Il mercato del lavoro del sex working funziona, si sviluppa e si muove come qualsiasi altro mercato: se prima dell’avvento del capitalismo intraprendere questa professione era relegato ad una scelta volontaria, nel mondo odierno ne subisce invece le influenze, le tendenze e l’estrema e violenta competizione. Quest’ultima esiste in contrapposizione alla completa mancanza di considerazione del consenso: per chi opera nel mondo del sesso e della sessualità, questo rappresenta un’arma letale e molte volte fatale perchè non permette di porre limiti nel tipo di prestazioni offerte e non da possibilità di esprimere preferenze personali. In un sistema che risponde ai meccanismi di domanda ed offerta ci sarà sempre qualcuno pronto a farlo al posto tuo, eliminando la possibilità di ricevere sostentamento essenziale alla sopravvivenza.
Porre l’accento sulla possibilità di scelta è fondamentale: una persona che sceglie di intraprendere la carriera di sex worker in maniera volontaria può capitare possa scegliere quali prestazioni offrire e può capitare goda di piena libertà nel come quando e se smettere.

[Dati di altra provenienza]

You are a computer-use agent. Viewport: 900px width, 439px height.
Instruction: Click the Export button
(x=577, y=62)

Si tratta però di un’eccezione, in quanto è una persona che parte da una posizione di privilegio; quello del potere scegliere di porre fine a questa carriera senza nessuna conseguenza, e non rappresentando un esempio per quella parte di persone costrette invece sistematicamente ad intraprendere quella strada per pura necessità, subendo le violenze di un mondo estremamente cruento e dove vige una regola universale: quella del dominio.

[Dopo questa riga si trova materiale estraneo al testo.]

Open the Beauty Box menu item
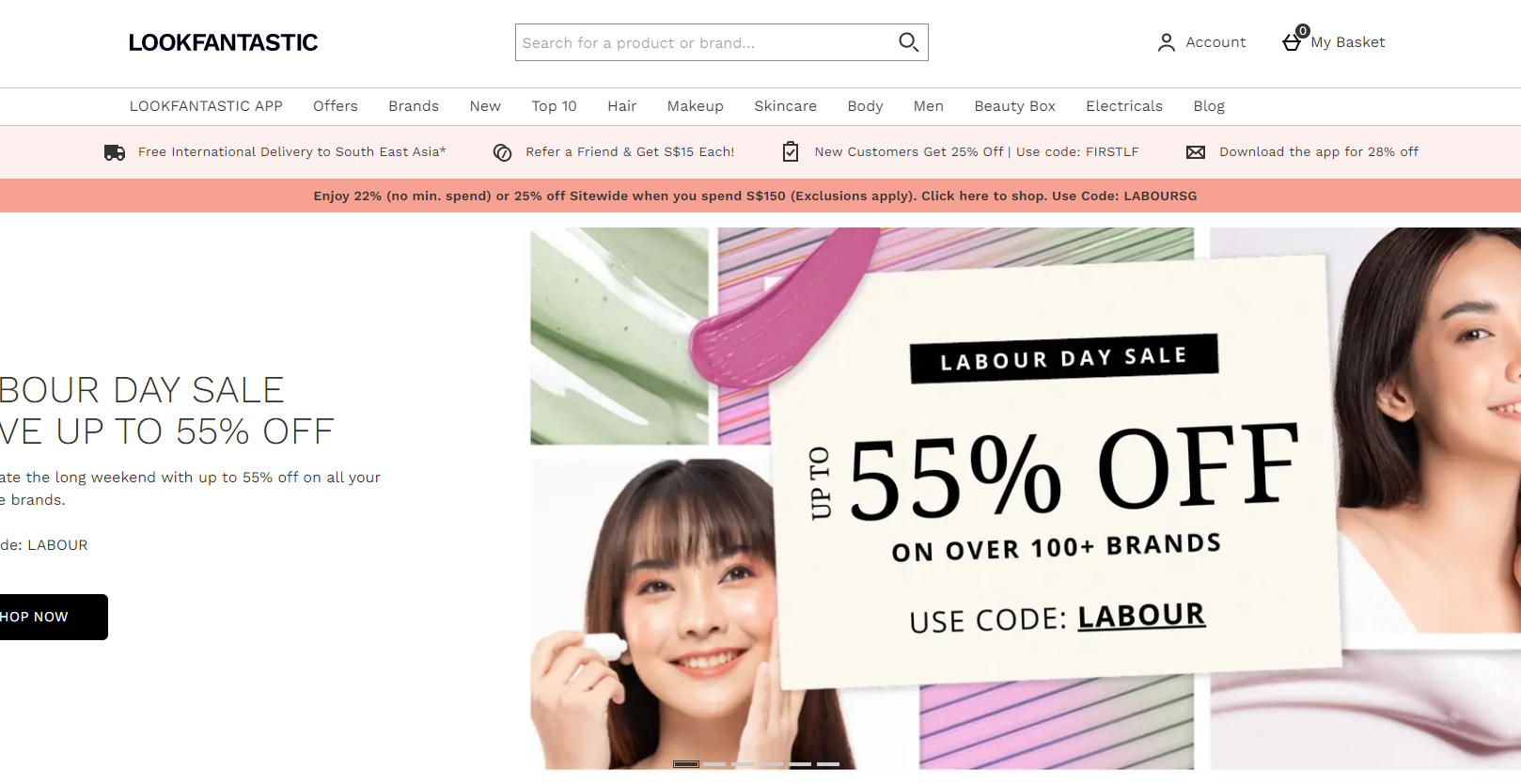The image size is (1521, 784). pyautogui.click(x=1014, y=106)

“[..] Così, la logica paradossale del dominio maschile e della sottomissione femminile, di cui si può dire, contemporaneamente e senza contraddizione, che è spontanea ed estorta, si capisce solo se si prende atto degli effetti durevoli che l’ordine sociale esercita sulle donne (e gli uomini), cioè delle disposizioni spontaneamente adattate a quell’ordine che essa impone loro.”
– Pierre Bourdieu, Il dominio maschile
Quando il lavoro del sex working è relegato alla considerazione che esso sia solo un “lavoro” come un altro, si escludono e sminuiscono i rischi delle persone coinvolte nella pratica dello stesso: le analisi di questo tipo infatti non prendono in considerazione i quotidiani abusi subiti sul posto di lavoro, gli stupri e le violenze che arrivano ormai ad essere tristemente normalizzate perché purtroppo considerate inevitabili in un mondo che sfugge qualsiasi regola e che molte volte obbliga gli stessi a rimanere anonimi, per tutelare sé stessi e le persone vicine.

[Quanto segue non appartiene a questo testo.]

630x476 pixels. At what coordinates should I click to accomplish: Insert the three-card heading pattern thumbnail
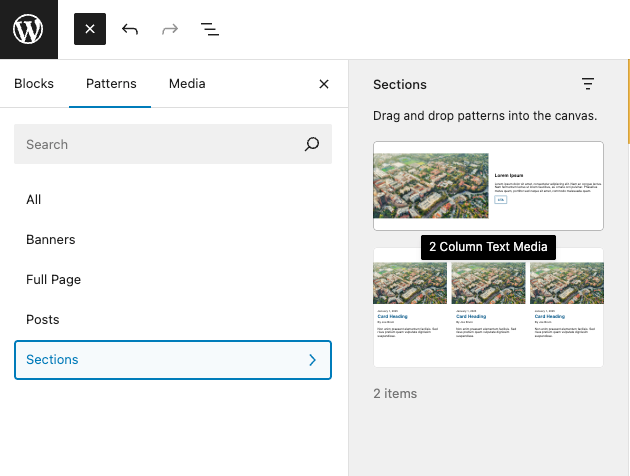488,307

Nella visione capitalista dove tutto è ad uso e consumo del capitale, è imperativo che le battaglie femministe vengano indirizzate nell’analisi e nella tutela delle minoranze. Occorre però, slegarsi dalla visione per cui i nostri corpi possano SERVIRE a qualcosa ed occorre iniziare a pensare al nostro corpo come un’entità libera da schemi di utilità, libera da sovrastrutture e soprattutto libera di evolversi e muoversi liberamente senza nessun tipo di imposizione culturale e sociale. In questa visione il sesso è una scelta ma non è una professione: chi sceglie di farlo è perché detta le proprie condizioni e regole nell’ autodeterminarsi e nell’indirizzare i propri desideri. Le nuove battaglie femministe sono perseguite nel ribaltare gli ordini prefissati siano essi biologici, etici, morali ed economici.
“Un futuro nel quale la realizzazione della giustizia di genere e l’emancipazione femminista contribuiranno a una politica universalista assemblata a partire dalle esigenze di ogni essere umano, trascendendo razza, (normo-)abilità, capacità economica e posizione geografica. Basta alla reiterazione senza futuro sulla macina del capitale, alla sottomissione alla fatica ingrata del lavoro, sia produttivo che riproduttivo, basta alla reificazione della realtà mascherata da critica. Il nostro futuro richiede depietrificazione.”